SELECTED EXTRACT:

## Start

Conventionally, the porous layer is produced by anodic etching. Here, the silicon substrate is contacted on its rear side by an electrode. The front side of the silicon substrate is brought into contact with an etching solution which usually contains hydrofluoric acid (HF). The etching solution can be electrically contacted with a further electrode, for example a platinum electrode. By applying an electrical voltage to the two electrodes, an electric current can be brought about through the etching solution and the silicon substrate, by which the surface of the silicon substrate is oxidized, wherein the produced silicon oxide is immediately etched away by the etching solution containing HF. In this way, a porous silicon layer can be produced on the surface of the silicon substrate.
The etching rate and hence the structure or porosity of the porous layer can be influenced here, in addition to other factors such as the substrate doping and the composition or temperature of the etching solution, by the choice of the current intensity. In the case of low current intensities, small pores are formed and therefore a low porosity is produced; in the case of greater current intensities, larger pores develop and therefore a greater porosity. Owing to the formation of space charge zones at the surface of the silicon substrate, the etching process continuously advances here in the direction of the interior of the silicon substrate. In other words, through the fact that the silicon substrate is firstly etched at low current intensities, for example less than 100 niA/cm2 for 100 seconds for example and then at greater current intensities, for example more than 200 mA/cm2 for 5 seconds, a porous double layer structure can be produced, in which the pores on the surface of the silicon substrate are smaller than in a layer lying therebeneath. The small-pored layer close to the surface can even close completely due to rearrangement processes during a high temperature step on the surface, so that no more pores at all can be detected on the surface.

## End

DATA EXCERPTS:

## Start

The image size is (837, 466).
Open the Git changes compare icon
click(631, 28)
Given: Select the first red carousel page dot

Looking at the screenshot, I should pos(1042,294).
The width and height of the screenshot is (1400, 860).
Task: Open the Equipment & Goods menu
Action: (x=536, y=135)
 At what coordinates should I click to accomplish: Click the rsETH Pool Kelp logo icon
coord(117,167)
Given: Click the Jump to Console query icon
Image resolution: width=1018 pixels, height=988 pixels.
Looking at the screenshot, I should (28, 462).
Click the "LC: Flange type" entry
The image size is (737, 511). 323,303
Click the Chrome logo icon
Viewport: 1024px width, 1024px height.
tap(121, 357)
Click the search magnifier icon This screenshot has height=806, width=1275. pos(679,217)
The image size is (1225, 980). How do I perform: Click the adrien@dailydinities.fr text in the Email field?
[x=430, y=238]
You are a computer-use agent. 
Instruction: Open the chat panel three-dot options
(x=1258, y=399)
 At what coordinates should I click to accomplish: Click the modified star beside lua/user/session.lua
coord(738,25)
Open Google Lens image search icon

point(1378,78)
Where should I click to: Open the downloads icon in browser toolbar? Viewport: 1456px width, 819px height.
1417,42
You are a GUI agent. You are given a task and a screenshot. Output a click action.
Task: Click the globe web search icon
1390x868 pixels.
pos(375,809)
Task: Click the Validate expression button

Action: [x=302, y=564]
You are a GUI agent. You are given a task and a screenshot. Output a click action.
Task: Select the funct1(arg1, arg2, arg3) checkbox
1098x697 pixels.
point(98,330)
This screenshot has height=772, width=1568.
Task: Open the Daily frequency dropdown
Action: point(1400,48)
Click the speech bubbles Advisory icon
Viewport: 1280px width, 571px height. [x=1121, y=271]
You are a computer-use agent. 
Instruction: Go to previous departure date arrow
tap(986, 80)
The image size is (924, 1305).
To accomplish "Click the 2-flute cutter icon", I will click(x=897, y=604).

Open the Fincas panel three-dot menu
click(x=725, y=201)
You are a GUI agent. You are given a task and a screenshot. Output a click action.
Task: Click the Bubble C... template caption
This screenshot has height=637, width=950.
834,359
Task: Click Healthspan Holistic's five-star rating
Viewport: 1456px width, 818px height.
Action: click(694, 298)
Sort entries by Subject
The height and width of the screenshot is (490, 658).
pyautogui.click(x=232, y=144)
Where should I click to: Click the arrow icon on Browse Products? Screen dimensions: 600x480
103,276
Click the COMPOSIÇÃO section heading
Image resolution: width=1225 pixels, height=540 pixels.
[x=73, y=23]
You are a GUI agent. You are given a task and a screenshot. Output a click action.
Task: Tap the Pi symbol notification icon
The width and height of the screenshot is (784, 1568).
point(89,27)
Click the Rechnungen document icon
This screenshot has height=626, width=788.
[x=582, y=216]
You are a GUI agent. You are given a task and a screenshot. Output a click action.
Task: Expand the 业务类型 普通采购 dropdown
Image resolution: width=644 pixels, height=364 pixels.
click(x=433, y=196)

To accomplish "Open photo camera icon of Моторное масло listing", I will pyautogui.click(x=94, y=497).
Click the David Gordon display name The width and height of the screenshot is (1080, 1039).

## End

WHAT THIS TASK INVOLVES: In the passage on anodic etching of silicon, what kind of pores and porosity result from low current intensities?

ANSWER BELOW: Small pores form, producing a low porosity.